*Given task*.
Rewrite the rows below, replacing "computer-use agent" with "desktop agent" and leaving everything else unchanged.

──────

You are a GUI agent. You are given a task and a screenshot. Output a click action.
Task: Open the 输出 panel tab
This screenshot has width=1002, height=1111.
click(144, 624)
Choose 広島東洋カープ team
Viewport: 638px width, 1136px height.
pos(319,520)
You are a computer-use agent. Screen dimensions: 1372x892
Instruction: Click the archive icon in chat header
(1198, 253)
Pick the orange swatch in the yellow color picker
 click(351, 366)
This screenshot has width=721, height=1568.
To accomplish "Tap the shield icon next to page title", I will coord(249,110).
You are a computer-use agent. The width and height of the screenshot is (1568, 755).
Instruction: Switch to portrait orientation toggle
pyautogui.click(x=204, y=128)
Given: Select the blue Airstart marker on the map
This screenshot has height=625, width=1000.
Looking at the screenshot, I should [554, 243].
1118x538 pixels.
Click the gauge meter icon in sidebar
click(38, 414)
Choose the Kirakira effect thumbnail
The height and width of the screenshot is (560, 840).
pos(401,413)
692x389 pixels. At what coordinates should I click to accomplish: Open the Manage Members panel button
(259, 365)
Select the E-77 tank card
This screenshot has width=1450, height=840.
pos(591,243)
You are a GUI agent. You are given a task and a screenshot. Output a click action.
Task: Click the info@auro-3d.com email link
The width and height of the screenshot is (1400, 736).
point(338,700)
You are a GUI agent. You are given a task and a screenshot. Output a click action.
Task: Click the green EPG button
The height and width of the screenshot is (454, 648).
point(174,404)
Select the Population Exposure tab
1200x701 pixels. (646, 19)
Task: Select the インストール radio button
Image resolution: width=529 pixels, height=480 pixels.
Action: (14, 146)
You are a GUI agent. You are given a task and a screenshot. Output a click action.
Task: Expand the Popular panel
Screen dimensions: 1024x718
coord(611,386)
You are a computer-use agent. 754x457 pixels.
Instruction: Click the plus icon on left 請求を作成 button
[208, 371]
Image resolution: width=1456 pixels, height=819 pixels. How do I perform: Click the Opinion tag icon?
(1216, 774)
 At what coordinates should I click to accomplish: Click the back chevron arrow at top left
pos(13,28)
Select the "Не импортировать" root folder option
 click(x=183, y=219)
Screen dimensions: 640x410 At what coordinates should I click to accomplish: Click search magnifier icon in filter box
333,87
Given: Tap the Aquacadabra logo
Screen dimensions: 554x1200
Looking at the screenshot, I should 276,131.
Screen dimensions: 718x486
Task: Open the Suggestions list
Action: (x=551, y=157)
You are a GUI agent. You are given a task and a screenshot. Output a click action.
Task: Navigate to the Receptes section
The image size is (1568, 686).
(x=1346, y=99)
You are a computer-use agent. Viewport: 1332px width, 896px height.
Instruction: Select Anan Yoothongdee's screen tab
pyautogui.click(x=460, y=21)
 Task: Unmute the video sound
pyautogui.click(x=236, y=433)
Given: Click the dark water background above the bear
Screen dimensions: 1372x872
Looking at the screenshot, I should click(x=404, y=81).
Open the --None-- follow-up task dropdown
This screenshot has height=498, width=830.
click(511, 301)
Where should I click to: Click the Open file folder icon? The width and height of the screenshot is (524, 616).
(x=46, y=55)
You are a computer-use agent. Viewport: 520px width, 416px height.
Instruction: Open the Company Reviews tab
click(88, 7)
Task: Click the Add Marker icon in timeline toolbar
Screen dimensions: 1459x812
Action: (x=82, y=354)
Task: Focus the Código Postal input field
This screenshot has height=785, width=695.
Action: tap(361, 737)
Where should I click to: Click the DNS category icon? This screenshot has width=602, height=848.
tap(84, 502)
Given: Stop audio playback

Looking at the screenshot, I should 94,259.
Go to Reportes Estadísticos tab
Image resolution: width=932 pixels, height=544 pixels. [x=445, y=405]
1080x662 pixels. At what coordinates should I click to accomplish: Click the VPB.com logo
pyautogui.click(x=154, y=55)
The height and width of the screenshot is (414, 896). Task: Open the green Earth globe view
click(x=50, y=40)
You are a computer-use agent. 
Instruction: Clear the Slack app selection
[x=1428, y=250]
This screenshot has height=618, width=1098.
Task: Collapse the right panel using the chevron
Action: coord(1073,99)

──────

*Full answer*.
You are a GUI agent. You are given a task and a screenshot. Output a click action.
Task: Open the 输出 panel tab
This screenshot has width=1002, height=1111.
click(144, 624)
Choose 広島東洋カープ team
Viewport: 638px width, 1136px height.
pos(319,520)
You are a desktop agent. Screen dimensions: 1372x892
Instruction: Click the archive icon in chat header
(1198, 253)
Pick the orange swatch in the yellow color picker
 click(351, 366)
This screenshot has width=721, height=1568.
To accomplish "Tap the shield icon next to page title", I will coord(249,110).
You are a desktop agent. The width and height of the screenshot is (1568, 755).
Instruction: Switch to portrait orientation toggle
pyautogui.click(x=204, y=128)
Given: Select the blue Airstart marker on the map
This screenshot has height=625, width=1000.
Looking at the screenshot, I should [554, 243].
1118x538 pixels.
Click the gauge meter icon in sidebar
click(38, 414)
Choose the Kirakira effect thumbnail
The height and width of the screenshot is (560, 840).
pos(401,413)
692x389 pixels. At what coordinates should I click to accomplish: Open the Manage Members panel button
(259, 365)
Select the E-77 tank card
This screenshot has width=1450, height=840.
pos(591,243)
You are a GUI agent. You are given a task and a screenshot. Output a click action.
Task: Click the info@auro-3d.com email link
The width and height of the screenshot is (1400, 736).
point(338,700)
You are a GUI agent. You are given a task and a screenshot. Output a click action.
Task: Click the green EPG button
The height and width of the screenshot is (454, 648).
point(174,404)
Select the Population Exposure tab
1200x701 pixels. (646, 19)
Task: Select the インストール radio button
Image resolution: width=529 pixels, height=480 pixels.
Action: (14, 146)
You are a GUI agent. You are given a task and a screenshot. Output a click action.
Task: Expand the Popular panel
Screen dimensions: 1024x718
coord(611,386)
You are a desktop agent. 754x457 pixels.
Instruction: Click the plus icon on left 請求を作成 button
[208, 371]
Image resolution: width=1456 pixels, height=819 pixels. How do I perform: Click the Opinion tag icon?
(1216, 774)
 At what coordinates should I click to accomplish: Click the back chevron arrow at top left
pos(13,28)
Select the "Не импортировать" root folder option
 click(x=183, y=219)
Screen dimensions: 640x410 At what coordinates should I click to accomplish: Click search magnifier icon in filter box
333,87
Given: Tap the Aquacadabra logo
Screen dimensions: 554x1200
Looking at the screenshot, I should 276,131.
Screen dimensions: 718x486
Task: Open the Suggestions list
Action: (x=551, y=157)
You are a GUI agent. You are given a task and a screenshot. Output a click action.
Task: Navigate to the Receptes section
The image size is (1568, 686).
(x=1346, y=99)
You are a desktop agent. Viewport: 1332px width, 896px height.
Instruction: Select Anan Yoothongdee's screen tab
pyautogui.click(x=460, y=21)
 Task: Unmute the video sound
pyautogui.click(x=236, y=433)
Given: Click the dark water background above the bear
Screen dimensions: 1372x872
Looking at the screenshot, I should click(x=404, y=81).
Open the --None-- follow-up task dropdown
This screenshot has height=498, width=830.
click(511, 301)
Where should I click to: Click the Open file folder icon? The width and height of the screenshot is (524, 616).
(x=46, y=55)
You are a desktop agent. Viewport: 520px width, 416px height.
Instruction: Open the Company Reviews tab
click(88, 7)
Task: Click the Add Marker icon in timeline toolbar
Screen dimensions: 1459x812
Action: (x=82, y=354)
Task: Focus the Código Postal input field
This screenshot has height=785, width=695.
Action: tap(361, 737)
Where should I click to: Click the DNS category icon? This screenshot has width=602, height=848.
tap(84, 502)
Given: Stop audio playback

Looking at the screenshot, I should 94,259.
Go to Reportes Estadísticos tab
Image resolution: width=932 pixels, height=544 pixels. [x=445, y=405]
1080x662 pixels. At what coordinates should I click to accomplish: Click the VPB.com logo
pyautogui.click(x=154, y=55)
The height and width of the screenshot is (414, 896). Task: Open the green Earth globe view
click(x=50, y=40)
You are a desktop agent. 
Instruction: Clear the Slack app selection
[x=1428, y=250]
This screenshot has height=618, width=1098.
Task: Collapse the right panel using the chevron
Action: coord(1073,99)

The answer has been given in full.